Count the lines in the items below that contain the string "perform", treating case as significant, and give only the number.

********

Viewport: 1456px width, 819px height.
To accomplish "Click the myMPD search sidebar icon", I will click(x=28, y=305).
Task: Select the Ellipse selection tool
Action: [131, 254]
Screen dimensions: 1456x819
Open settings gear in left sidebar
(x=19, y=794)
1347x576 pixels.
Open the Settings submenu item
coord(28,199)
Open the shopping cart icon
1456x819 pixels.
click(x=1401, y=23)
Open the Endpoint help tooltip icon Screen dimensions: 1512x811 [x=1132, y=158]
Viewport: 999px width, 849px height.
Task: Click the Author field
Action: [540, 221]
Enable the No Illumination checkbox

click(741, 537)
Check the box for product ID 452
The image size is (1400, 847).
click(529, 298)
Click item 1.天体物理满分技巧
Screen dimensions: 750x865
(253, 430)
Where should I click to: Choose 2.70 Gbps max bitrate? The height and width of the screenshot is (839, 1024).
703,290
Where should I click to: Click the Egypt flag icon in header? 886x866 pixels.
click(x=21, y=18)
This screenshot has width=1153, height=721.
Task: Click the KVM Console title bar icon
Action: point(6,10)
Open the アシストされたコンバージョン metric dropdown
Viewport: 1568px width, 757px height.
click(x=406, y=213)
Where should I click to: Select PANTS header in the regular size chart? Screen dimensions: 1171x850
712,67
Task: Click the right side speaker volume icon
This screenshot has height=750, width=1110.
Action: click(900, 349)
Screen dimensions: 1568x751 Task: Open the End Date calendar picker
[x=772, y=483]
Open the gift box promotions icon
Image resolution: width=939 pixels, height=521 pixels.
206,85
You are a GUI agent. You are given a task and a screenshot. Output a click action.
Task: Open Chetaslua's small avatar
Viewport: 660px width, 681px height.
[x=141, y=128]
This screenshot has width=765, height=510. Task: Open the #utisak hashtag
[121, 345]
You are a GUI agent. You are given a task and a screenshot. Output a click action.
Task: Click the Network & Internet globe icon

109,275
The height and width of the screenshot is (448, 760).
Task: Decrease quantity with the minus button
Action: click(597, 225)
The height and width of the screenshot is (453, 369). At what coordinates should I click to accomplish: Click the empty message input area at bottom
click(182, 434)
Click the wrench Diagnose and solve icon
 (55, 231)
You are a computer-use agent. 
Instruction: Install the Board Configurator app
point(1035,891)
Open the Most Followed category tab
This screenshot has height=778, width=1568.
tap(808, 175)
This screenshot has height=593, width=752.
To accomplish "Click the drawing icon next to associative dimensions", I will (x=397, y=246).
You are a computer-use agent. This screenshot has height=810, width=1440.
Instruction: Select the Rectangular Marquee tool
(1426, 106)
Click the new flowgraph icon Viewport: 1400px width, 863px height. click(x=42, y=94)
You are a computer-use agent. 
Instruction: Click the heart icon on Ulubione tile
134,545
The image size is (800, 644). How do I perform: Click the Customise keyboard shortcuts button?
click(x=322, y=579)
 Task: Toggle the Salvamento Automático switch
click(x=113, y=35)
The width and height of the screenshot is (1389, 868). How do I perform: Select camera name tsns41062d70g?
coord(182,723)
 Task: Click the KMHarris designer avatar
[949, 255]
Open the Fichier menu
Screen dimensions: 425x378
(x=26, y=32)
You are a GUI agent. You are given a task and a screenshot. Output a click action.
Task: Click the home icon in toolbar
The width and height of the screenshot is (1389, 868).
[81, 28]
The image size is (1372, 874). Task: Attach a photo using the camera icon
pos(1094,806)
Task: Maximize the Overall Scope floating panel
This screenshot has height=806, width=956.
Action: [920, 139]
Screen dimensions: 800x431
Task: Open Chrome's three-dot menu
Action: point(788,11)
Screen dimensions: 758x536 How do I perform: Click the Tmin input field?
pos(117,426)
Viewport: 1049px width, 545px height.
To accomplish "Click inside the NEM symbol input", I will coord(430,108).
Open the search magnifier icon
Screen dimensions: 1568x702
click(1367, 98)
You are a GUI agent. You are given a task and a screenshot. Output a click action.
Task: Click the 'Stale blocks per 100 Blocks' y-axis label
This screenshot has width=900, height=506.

********

**Written solution:** 3